[Data excerpts]
►
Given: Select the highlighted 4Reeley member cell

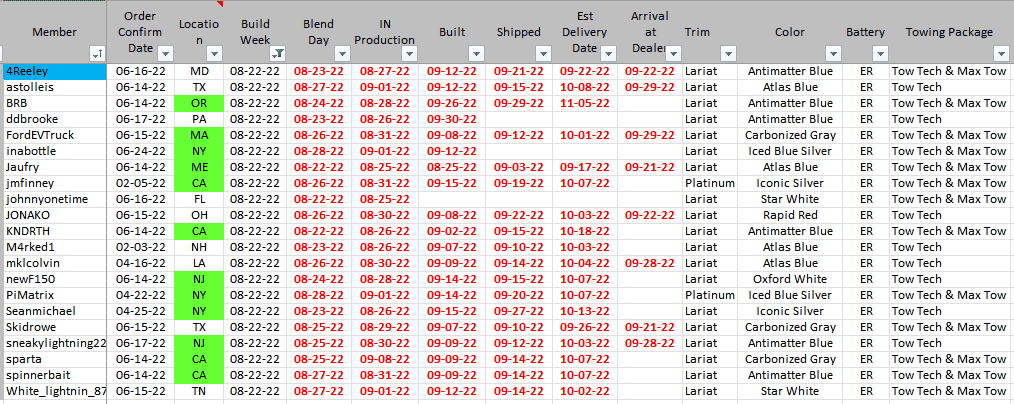Looking at the screenshot, I should (54, 71).
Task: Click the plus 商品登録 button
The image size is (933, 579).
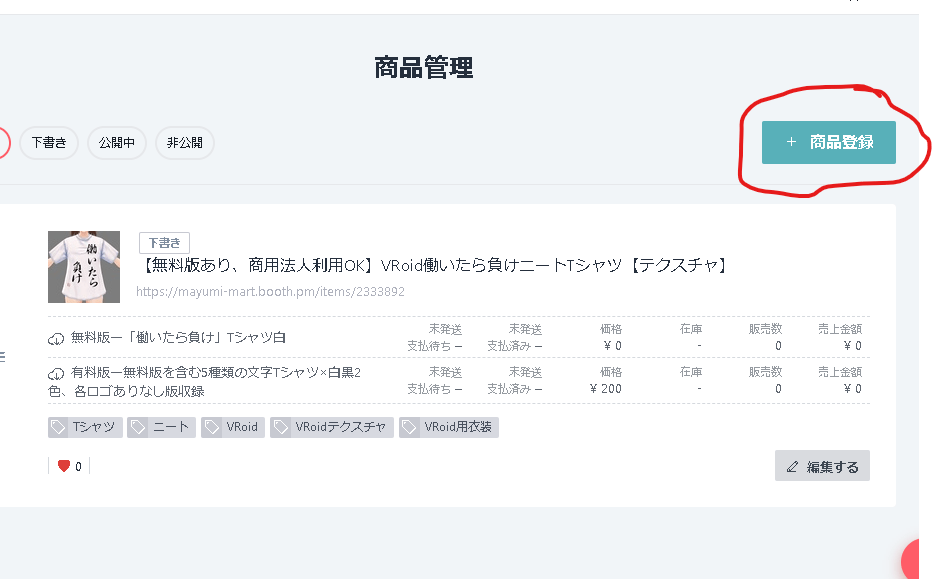Action: click(x=828, y=142)
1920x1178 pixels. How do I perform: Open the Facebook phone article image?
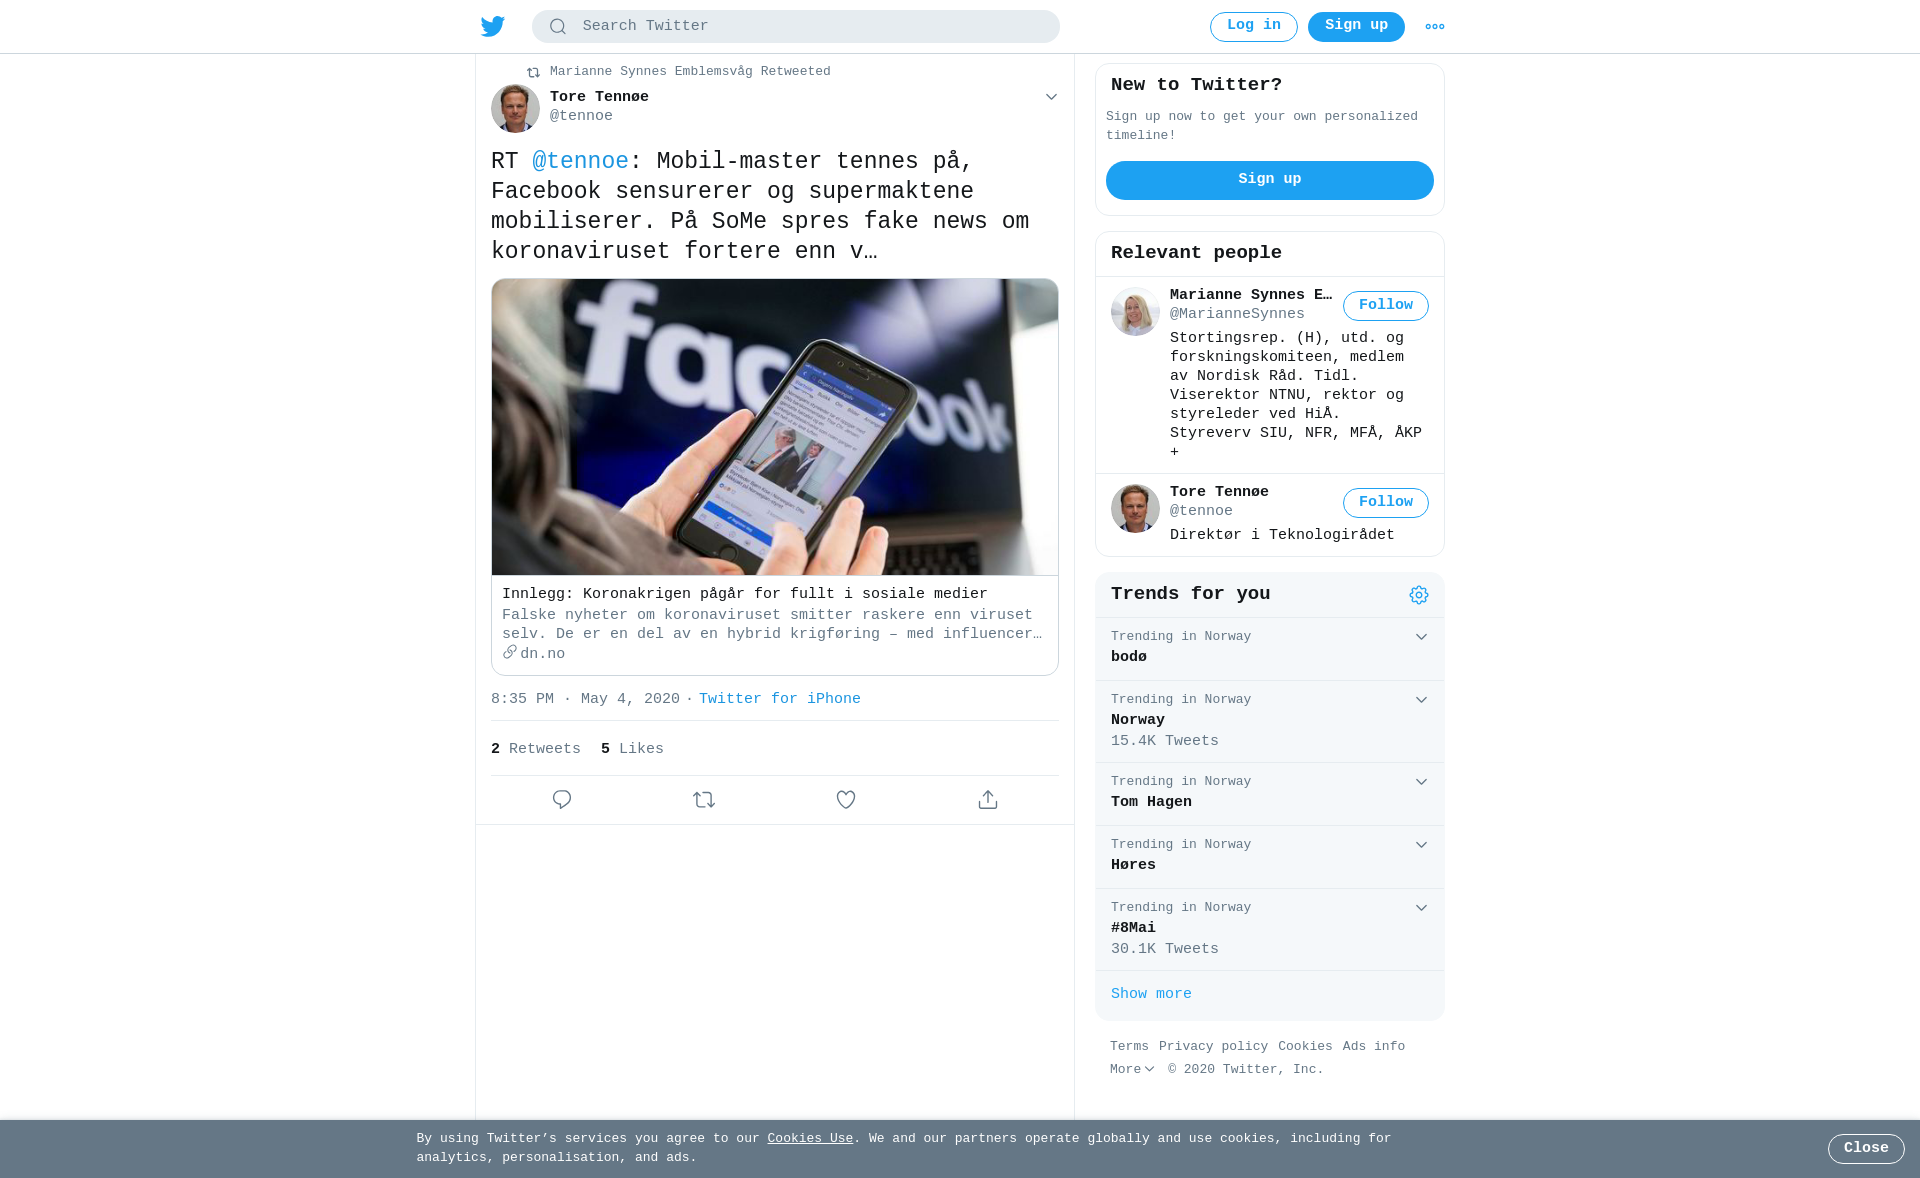(775, 427)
◄
__INSTRUCTIONS FOR THE TASK__
Retype every entry above exactly and, please, skip the pictures.

__PROBLEM SOLUTION__
Given: Select the highlighted 4Reeley member cell

Looking at the screenshot, I should (54, 71).
Task: Click the plus 商品登録 button
The image size is (933, 579).
Action: click(x=828, y=142)
1920x1178 pixels. How do I perform: Open the Facebook phone article image?
(775, 427)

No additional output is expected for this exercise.